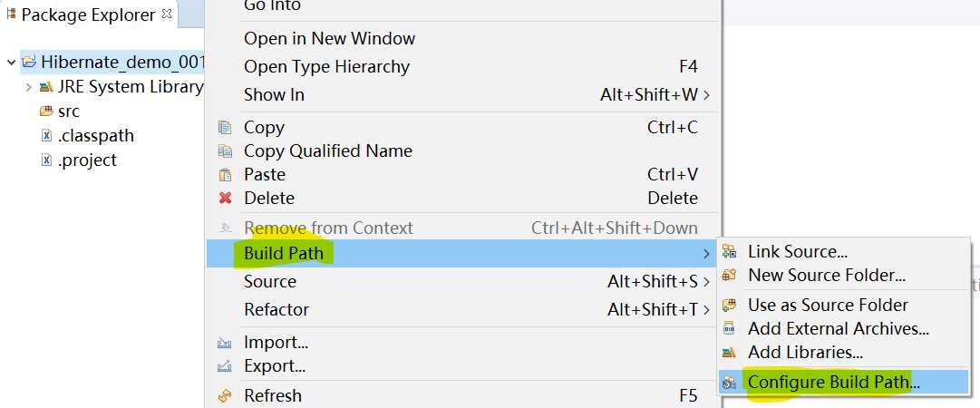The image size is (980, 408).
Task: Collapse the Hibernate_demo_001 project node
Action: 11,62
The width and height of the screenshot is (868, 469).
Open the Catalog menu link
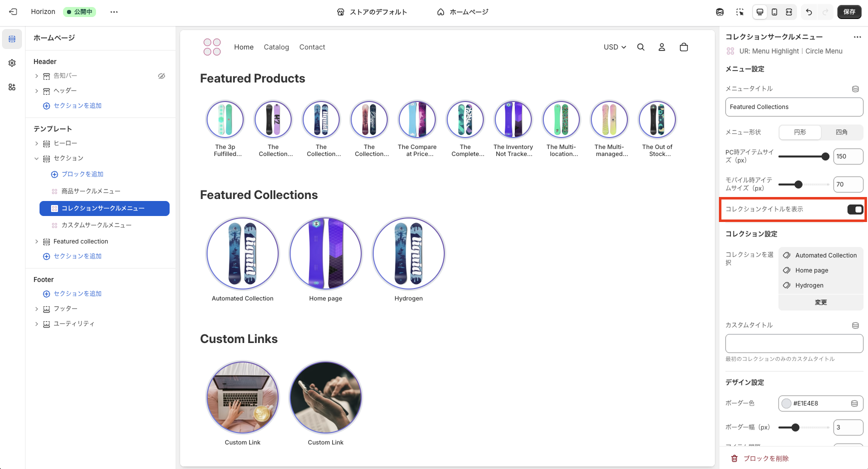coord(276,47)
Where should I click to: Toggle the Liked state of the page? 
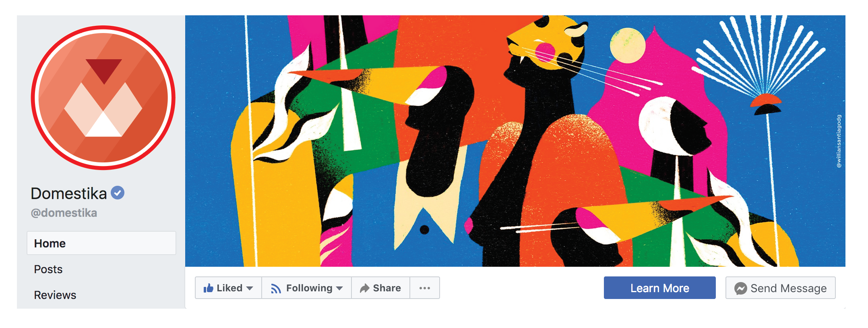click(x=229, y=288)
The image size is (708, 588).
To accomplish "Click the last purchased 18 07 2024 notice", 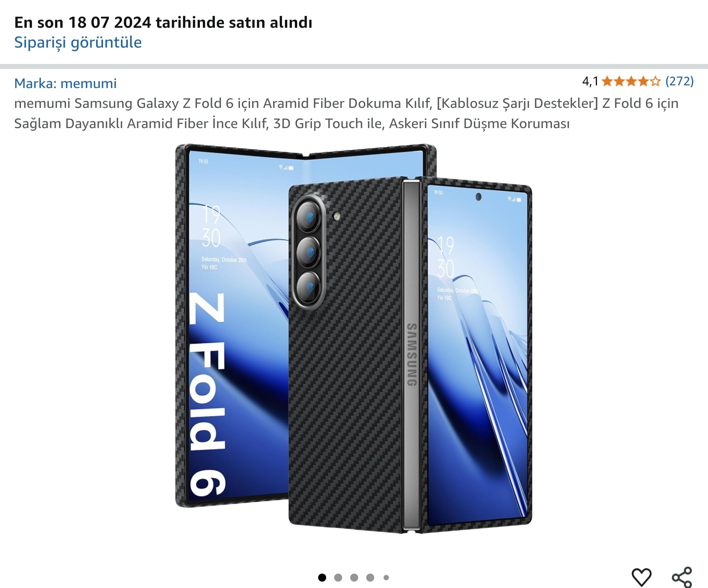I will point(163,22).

---

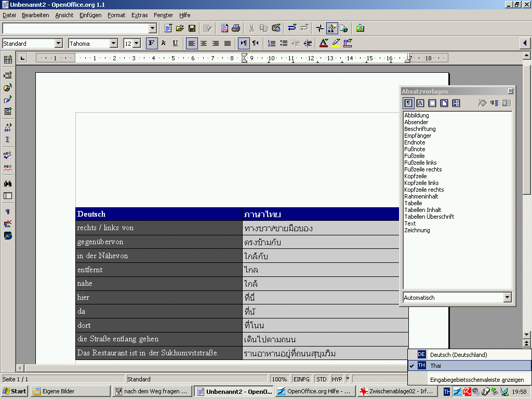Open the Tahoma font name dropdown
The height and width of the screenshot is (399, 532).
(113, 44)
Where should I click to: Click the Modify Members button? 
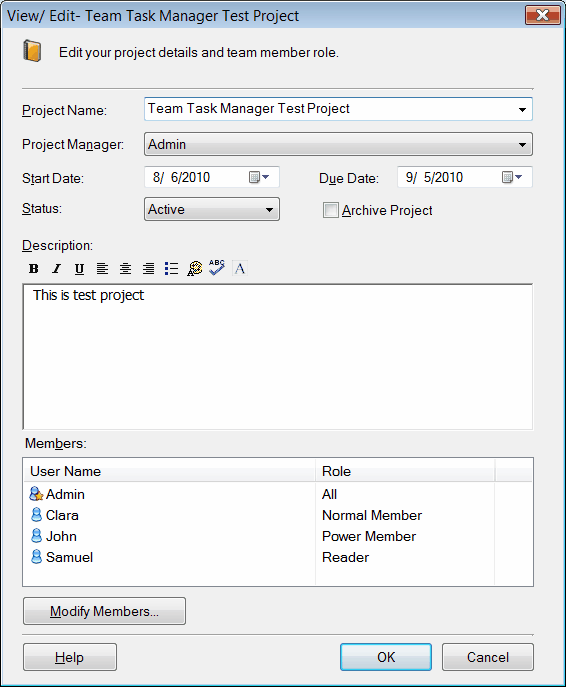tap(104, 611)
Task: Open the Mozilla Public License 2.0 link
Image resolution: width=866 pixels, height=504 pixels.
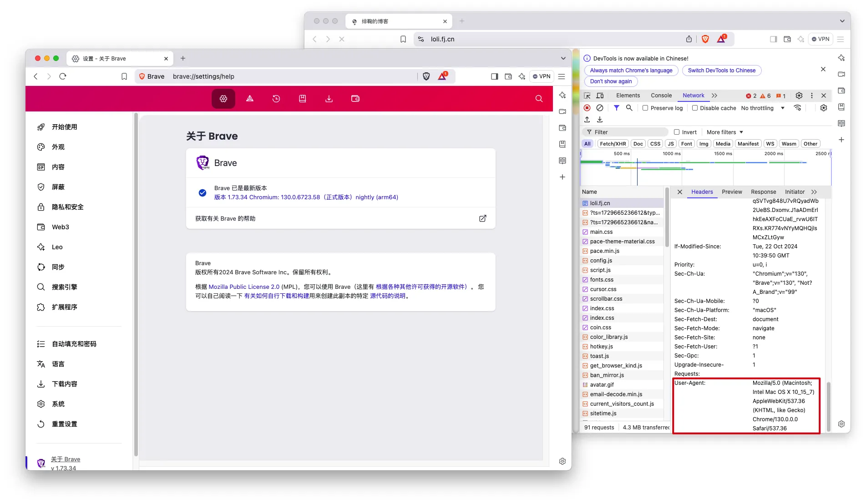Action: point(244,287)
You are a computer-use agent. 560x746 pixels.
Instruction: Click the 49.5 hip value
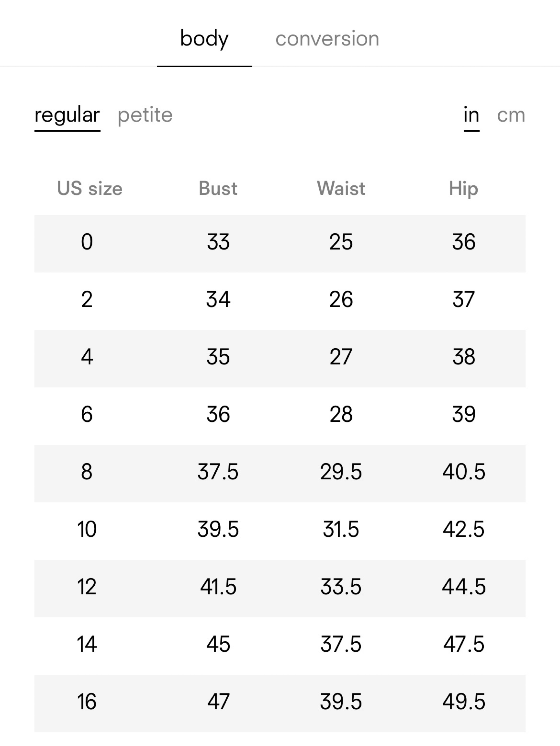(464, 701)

==

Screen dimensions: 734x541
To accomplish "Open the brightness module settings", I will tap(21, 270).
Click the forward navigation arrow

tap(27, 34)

**WHAT YOU HAVE TO DO:** Among the entries above, copy exactly the stretch from the line holding "The width and" through the line holding "The image size is (708, 588).", leaving out any pictures.

**RESULT BELOW:**
The width and height of the screenshot is (868, 469).
Open the Catalog menu link
coord(276,47)
Where should I click to: Toggle the Liked state of the page? 
click(x=229, y=288)
The image size is (708, 588).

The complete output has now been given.